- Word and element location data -
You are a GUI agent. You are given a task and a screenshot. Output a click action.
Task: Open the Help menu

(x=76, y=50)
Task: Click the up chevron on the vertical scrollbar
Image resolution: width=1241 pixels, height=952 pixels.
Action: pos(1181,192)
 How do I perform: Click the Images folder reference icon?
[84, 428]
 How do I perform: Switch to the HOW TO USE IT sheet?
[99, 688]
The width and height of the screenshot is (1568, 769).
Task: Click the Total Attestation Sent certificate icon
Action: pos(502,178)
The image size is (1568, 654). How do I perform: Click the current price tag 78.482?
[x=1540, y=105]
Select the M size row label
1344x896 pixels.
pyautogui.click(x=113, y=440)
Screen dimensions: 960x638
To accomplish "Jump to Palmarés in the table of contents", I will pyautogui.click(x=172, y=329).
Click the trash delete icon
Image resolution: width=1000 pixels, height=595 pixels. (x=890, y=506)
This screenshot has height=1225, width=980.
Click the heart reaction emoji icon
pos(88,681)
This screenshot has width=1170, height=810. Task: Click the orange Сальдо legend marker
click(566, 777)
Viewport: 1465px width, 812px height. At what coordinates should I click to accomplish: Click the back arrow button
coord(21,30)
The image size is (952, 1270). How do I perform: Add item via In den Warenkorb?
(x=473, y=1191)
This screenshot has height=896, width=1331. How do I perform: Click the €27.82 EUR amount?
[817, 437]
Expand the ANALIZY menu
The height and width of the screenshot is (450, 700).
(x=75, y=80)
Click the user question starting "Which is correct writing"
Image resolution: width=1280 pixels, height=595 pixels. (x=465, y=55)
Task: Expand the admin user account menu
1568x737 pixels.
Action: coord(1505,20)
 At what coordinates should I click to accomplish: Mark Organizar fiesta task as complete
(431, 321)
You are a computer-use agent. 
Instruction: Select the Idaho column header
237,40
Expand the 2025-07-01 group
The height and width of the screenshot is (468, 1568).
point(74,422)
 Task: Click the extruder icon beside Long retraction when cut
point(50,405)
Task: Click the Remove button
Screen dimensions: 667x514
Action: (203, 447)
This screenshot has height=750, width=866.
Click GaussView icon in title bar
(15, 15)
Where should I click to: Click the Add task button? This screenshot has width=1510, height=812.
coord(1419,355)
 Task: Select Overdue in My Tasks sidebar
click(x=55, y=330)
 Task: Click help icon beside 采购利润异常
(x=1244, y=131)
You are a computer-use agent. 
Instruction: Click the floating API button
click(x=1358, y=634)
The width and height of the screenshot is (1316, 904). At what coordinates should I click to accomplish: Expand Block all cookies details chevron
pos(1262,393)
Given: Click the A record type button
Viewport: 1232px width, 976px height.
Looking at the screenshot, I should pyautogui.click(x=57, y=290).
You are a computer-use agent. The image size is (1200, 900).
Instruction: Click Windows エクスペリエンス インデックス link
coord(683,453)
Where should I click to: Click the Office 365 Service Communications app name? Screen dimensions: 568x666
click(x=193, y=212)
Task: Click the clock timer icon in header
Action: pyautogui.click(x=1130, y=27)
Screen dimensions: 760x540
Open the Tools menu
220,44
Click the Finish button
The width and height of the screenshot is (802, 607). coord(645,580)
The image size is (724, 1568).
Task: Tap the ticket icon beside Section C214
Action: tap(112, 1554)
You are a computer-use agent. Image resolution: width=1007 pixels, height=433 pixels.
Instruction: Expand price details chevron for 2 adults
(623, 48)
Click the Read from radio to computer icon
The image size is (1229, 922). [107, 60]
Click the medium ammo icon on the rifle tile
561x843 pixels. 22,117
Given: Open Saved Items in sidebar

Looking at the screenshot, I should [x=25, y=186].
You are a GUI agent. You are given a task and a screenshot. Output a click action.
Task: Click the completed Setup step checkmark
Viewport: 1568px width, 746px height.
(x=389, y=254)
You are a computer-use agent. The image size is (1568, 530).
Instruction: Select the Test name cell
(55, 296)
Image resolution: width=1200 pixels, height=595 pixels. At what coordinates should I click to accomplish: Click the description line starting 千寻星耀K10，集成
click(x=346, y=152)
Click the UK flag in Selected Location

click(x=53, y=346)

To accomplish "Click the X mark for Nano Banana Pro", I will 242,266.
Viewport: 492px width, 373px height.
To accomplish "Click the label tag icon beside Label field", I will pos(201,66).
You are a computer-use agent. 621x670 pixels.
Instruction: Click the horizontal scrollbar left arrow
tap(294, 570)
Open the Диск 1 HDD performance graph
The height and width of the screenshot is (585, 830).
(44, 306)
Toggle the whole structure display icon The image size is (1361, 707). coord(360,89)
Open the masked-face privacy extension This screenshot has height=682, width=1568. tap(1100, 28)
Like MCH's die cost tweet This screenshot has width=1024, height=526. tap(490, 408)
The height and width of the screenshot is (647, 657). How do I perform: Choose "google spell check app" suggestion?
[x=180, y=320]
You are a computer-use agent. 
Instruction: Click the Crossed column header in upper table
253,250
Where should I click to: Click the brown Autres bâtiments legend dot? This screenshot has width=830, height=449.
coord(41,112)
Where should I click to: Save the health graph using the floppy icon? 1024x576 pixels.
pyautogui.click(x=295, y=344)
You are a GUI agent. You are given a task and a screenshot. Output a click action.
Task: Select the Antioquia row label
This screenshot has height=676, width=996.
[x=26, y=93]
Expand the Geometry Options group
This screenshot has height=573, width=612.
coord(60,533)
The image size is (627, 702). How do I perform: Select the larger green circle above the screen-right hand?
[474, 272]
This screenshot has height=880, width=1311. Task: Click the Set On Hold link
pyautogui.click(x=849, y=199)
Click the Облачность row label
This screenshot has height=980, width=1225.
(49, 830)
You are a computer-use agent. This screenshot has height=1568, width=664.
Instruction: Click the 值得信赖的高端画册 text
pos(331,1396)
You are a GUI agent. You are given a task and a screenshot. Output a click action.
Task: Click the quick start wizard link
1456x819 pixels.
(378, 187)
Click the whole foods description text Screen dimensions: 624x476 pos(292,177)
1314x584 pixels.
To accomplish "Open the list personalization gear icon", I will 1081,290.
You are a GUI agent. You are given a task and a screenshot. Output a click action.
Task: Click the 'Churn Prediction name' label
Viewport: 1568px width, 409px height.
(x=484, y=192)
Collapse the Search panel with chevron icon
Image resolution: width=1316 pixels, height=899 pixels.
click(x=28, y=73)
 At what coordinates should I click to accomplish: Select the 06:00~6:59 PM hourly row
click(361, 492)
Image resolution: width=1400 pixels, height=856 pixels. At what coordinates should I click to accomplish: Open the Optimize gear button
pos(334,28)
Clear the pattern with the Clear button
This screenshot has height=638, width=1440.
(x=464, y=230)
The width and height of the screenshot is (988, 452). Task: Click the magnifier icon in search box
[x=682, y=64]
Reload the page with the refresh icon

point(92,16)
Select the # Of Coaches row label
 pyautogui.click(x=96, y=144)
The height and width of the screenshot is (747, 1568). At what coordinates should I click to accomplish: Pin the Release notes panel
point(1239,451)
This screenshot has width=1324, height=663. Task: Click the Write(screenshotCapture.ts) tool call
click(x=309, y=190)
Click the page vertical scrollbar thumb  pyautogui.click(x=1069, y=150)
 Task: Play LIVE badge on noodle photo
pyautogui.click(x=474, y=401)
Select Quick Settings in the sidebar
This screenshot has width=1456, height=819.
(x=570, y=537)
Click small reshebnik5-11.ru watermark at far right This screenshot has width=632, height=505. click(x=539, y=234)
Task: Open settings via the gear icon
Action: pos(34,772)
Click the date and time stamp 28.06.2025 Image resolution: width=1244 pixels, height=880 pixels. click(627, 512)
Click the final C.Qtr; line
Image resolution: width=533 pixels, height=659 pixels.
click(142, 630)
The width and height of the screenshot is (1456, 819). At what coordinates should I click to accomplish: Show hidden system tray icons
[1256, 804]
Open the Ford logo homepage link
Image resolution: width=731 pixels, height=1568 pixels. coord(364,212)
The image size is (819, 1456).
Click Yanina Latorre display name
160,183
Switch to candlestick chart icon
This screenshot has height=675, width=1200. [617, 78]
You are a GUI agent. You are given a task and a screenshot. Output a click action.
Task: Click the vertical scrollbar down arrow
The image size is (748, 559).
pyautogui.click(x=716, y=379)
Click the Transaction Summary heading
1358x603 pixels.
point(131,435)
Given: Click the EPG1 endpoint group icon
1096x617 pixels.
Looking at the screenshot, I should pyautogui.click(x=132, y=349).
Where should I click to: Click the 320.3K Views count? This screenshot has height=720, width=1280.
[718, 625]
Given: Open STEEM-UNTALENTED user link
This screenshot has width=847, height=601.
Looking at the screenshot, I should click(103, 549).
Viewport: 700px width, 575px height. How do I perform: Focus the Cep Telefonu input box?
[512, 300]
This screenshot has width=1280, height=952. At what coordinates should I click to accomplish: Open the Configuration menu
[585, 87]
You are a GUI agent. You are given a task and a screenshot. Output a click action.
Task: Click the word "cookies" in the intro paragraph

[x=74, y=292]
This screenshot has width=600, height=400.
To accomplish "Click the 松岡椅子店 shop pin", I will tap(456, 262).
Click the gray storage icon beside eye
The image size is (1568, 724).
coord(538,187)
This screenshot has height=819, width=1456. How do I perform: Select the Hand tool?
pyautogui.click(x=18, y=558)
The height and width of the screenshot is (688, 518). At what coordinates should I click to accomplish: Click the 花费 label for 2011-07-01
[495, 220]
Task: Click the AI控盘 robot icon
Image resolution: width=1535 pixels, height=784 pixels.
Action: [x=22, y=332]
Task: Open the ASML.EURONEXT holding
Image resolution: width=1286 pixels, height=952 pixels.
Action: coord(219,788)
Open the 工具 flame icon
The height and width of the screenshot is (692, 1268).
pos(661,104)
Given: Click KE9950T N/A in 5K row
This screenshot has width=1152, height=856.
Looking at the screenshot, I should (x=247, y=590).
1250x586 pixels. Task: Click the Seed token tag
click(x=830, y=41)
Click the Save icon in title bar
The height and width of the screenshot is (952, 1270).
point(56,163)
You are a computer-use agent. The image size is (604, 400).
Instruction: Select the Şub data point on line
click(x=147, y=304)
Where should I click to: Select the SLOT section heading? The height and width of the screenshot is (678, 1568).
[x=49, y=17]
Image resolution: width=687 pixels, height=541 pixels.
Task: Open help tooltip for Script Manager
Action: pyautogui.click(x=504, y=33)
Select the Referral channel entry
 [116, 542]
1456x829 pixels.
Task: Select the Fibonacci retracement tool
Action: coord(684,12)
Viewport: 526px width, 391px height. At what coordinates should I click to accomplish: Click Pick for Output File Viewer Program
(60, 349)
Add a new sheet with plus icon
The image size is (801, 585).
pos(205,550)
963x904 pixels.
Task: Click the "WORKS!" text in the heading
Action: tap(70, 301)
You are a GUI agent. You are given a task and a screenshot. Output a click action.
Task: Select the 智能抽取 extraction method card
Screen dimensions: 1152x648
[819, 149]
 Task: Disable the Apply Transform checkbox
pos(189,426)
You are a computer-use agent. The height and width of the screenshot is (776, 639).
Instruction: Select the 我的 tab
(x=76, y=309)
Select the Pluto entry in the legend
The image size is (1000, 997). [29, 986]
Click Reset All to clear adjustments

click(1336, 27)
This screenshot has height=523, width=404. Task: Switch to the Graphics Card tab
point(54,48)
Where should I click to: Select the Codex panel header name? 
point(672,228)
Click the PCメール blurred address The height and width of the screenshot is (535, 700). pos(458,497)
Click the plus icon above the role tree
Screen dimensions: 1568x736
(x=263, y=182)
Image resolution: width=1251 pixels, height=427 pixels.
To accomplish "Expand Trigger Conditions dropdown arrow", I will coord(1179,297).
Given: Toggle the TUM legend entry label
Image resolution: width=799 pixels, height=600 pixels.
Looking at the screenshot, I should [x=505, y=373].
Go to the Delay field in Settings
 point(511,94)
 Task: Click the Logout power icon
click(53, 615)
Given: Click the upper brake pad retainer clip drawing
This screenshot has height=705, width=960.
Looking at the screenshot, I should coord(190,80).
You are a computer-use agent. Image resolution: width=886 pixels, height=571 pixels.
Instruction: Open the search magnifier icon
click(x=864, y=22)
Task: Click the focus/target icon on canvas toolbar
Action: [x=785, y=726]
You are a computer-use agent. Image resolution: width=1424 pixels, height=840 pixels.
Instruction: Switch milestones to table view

- GOAL -
Quote everything from the line that contains "1314x584 pixels." down to the line that contains "(x=570, y=537)", both included, without changing a single character.

- RESPONSE -
1314x584 pixels.
To accomplish "Open the list personalization gear icon", I will 1081,290.
You are a GUI agent. You are given a task and a screenshot. Output a click action.
Task: Click the 'Churn Prediction name' label
Viewport: 1568px width, 409px height.
(x=484, y=192)
Collapse the Search panel with chevron icon
Image resolution: width=1316 pixels, height=899 pixels.
click(x=28, y=73)
 At what coordinates should I click to accomplish: Select the 06:00~6:59 PM hourly row
click(361, 492)
Image resolution: width=1400 pixels, height=856 pixels. At what coordinates should I click to accomplish: Open the Optimize gear button
pos(334,28)
Clear the pattern with the Clear button
This screenshot has height=638, width=1440.
(x=464, y=230)
The width and height of the screenshot is (988, 452). Task: Click the magnifier icon in search box
[x=682, y=64]
Reload the page with the refresh icon

point(92,16)
Select the # Of Coaches row label
 pyautogui.click(x=96, y=144)
The height and width of the screenshot is (747, 1568). At what coordinates should I click to accomplish: Pin the Release notes panel
point(1239,451)
This screenshot has width=1324, height=663. Task: Click the Write(screenshotCapture.ts) tool call
click(x=309, y=190)
Click the page vertical scrollbar thumb  pyautogui.click(x=1069, y=150)
 Task: Play LIVE badge on noodle photo
pyautogui.click(x=474, y=401)
Select Quick Settings in the sidebar
This screenshot has width=1456, height=819.
(x=570, y=537)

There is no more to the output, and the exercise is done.